By Walt Boyes, Editor in chief

This will be the third straight month I've written about ISA. I am sure many of you, especially since so many of you aren't ISA members and see no relevance in becoming ISA members, are getting tired of this. So am I. So is former ISA Executive Director Glenn Harvey, who expresses himself quite forcefully in his letter in our Feedback section this month. Of course, in fairness to the people who have been leading ISA since he left, many of the problems that face ISA were created by Glenn and his management team. Glenn feels that it is quite possible that ISA has outlived its usefulness, and because of its inability to reinvent itself, ISA is doomed.

Glenn may be right. After all, as I pointed out last month, less than 0.3% of all potential ISA members worldwide actually belong to the Society. This is beyond irrelevance.

The single biggest problem ISA faces is members. Not lack of membership, but the existing members, each of whom has a vote at the Council of Society Delegates meeting. Granted, the votes are representative, so that the section delegate acts like a member of the U.S. House of Representatives, but they're responsible to vote the way their members want them to. That's why it took Dr. Tom Stout and me about a decade to get the bylaws changed to permit legislative advocacy, which ISA is now doing quite well, thank you. That's why it took Steve Huffman and Kim Miller Dunn and a whole band of intrepid leaders over a decade to get the silly name change done.

Major change in the Society must be agreed to by the membership, most of whom won't sit still for major changes. Many simply like their ISA the way it was.

There are some things a dynamic leadership can do, if they want to, that would circumvent the need to ask the membership—things that  need to be done right away. One of the most important is to abandon the abortive Automation Federation. Now that ISA has Automation in its real name, the AF is irrelevant and a duplication of effort. The compliance institute effort needs to be abandoned or cut loose of ISA to live or die. Sometimes you just can't do all the good ideas.

More staff needs to be cut. Sorry, many of them are my friends, but it has to be done. ISA staff is still far too large for its membership. There are many things that ISA does because they have always done them, rather like the children's song, "We're here because we're here, because we're here…" Now is the time to do ruthless triage on these things. ISA might want to outsource some of these things, such as publishing books, training, etc. for a royalty or a percentage. Other people simply do these things better than ISA can afford to. I talked about membership last month. But, the Council of Society Delegates is about as likely to vote itself out of existence as the U.S. Congress is.

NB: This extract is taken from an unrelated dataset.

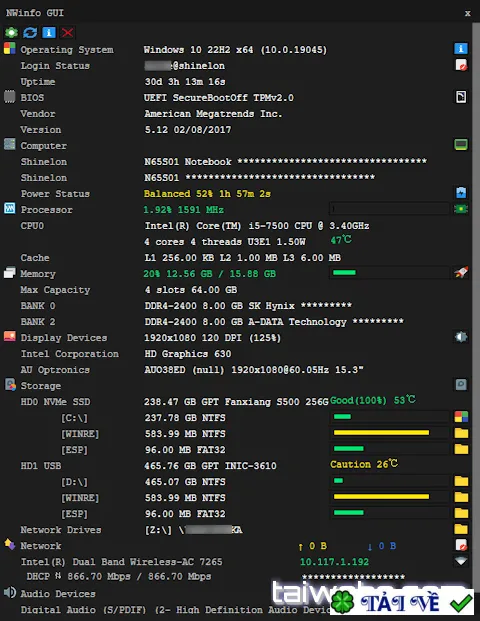Open the blue info toolbar icon
Image resolution: width=480 pixels, height=621 pixels.
tap(49, 32)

ISA has another problem—it isn't really "international at all." ISA has had great difficulty getting traction in many parts of the world. Some places have their own automation societies, and have no use for ISA. ISA needs to meet this head on.

There have been calls lately for ISA to spend a significant chunk of money ($300K to $450K) on an outside consultant to tell them what to do. Come on. ISA has been doing studies since Glenn was running it, and the end result is the classic rearrangement of the deck chairs. ISA's executive board needs to hire a business turnaround specialist, not another association manager or do more studies—or divvy up the money and go home.

It is possible that Glenn Harvey is right. But if ISA dies, we'll have to invent another society to help keep automation a real profession. Maybe we should do that anyway.